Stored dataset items
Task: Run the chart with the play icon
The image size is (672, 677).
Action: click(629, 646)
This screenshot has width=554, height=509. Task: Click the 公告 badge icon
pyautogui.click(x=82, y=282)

* **To do**
Exactly the lines from the one containing "The image size is (672, 677)." to the final line of the data, both included, should be printed, and nothing more.

* **Answer below**
The image size is (672, 677).
Action: click(629, 646)
This screenshot has width=554, height=509. Task: Click the 公告 badge icon
pyautogui.click(x=82, y=282)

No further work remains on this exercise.